I don’t think it’s realistic or even possible to target a specific percentage and have it work out. IT folks freak out when machines are “running hot,” but my feeling is that’s what they’re meant to be. The danger with running at, say, 90% all the time, is that you don’t have room for those occasions where you need or want some process to consume more CPU. Since you’re letting the rest of the system monopolize the CPU, this process takes a back seat, even though it might be your most important task at the time.
It’s kind of like buying a one-bedroom house even though you know you are going to be having weekend company a lot. An air mattress or pull-out couch can only cut it for so long. 🙂
interesting points aaron. and yet i get the sense that some 3rd party tools try to size things in exactly that way. Take this box at avg 10%, this one at avg 20%…and so on until you build a host that is (in theory) operating efficiently by overloading the available CPU’s on the host.
i am starting to get a sense that these tools may end up leading us to a bad place. i doubt we want to be running hot all the time, and yet i don’t really know how warm we want to be. and even if we spent the time trying to size things exactly, you know someone will change code at some point, looking to perform some new calculation with a handful of sorts, and the CPU will spike and throw all of our work out the window.
oh sure…that’s where your software kicks in to dynamically move your systems over to an idle CPU somewhere. well, that just seems like a lot of extra overhead for any environment. and yet i don’t see any other way. once you start down this consolidation path it would appear you really need to go all in.
I agree with Aaron, but also need to chime in about what your expected useage is like.
In my current envronment, we’re only “busy” 30 days of the year. The rest of the time we’re at 1% (if that) as a daily average. If you average our load out over a year, you’re looking at ~7% utilization. However, that’s really 30 days of 75% utilization and 335.25 days of 1%.
So, yes – “it depends.”
yes, another good point, and also why i am leery of software the tries to tell you how to consolidate. unless that software has been in place for a year, how would you ever really have an idea about your peak usage? it would seem you are always taking a best guess estimate.
Our system is pretty much in use constantly, and I’d be worried if it ever went above 50% average load because that would mean that we couldn’t handle a doubling in traffic.
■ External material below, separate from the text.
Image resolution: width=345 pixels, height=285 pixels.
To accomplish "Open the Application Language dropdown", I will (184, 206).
If I were running a busy website, I would probably want that number to be much lower, say around 5 to 10% because of the potential for the slashdot/digg effect taking the server down.
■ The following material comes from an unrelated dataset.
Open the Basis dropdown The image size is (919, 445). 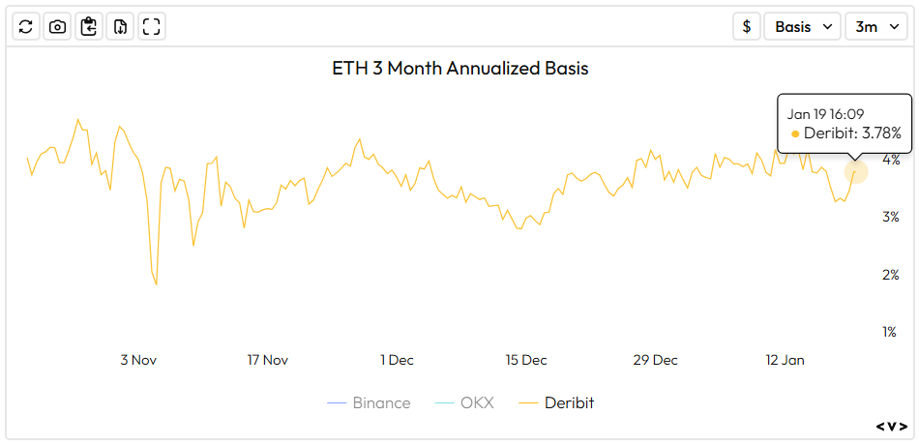click(803, 26)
why are you shouting at me?
Interesting post especially because I have recently been asked by a former employer about consolidating several SQL Servers to one server for this reason.
My recommendation was to get a good set of perfmon stats and then determine how many of the servers they could consolidate.
I know I’d prefer to keep the average no higher than 50% just so you can handle those spikes.
Matt,
If you have several servers and those 30 days are all different days, could you then consolidate?
Jack,
How long would you want perfmon to collect stats for? a week? a month? a year?
good question about those 30 day spikes. i suppose if you knew which 30 days you could overlay them with servers that did not spike on the same days, if possible.
Lazy Response from Buck: 75% usage for 75% of the time. THat’s back from my mainframe days.
not a bad guide to follow. seems simple enough especially if you know going in that you will never get it perfect.
I simplified the problem for the sake of brevity, but in short – the 30 days are almost identical across the main line servers. The only consolidation could be with test servers – since little testing is done during the busy season.
i would imagine the same would be true for most any line of business, with the exception of a few departments within.
Just realised I never got back to you about the replication/mirroring thing (mostly because I was Doing What I Was Told at that point).
In my previous position, I had a server running SQL and MIIS, and it was generally running at about 95-99% CPU, and was in perpetual danger of total collapse: SQL was taking the vast majority of that CPU, and it really needed rebooting once a week.
75% usage 75% of the time would have been rather dreamlike…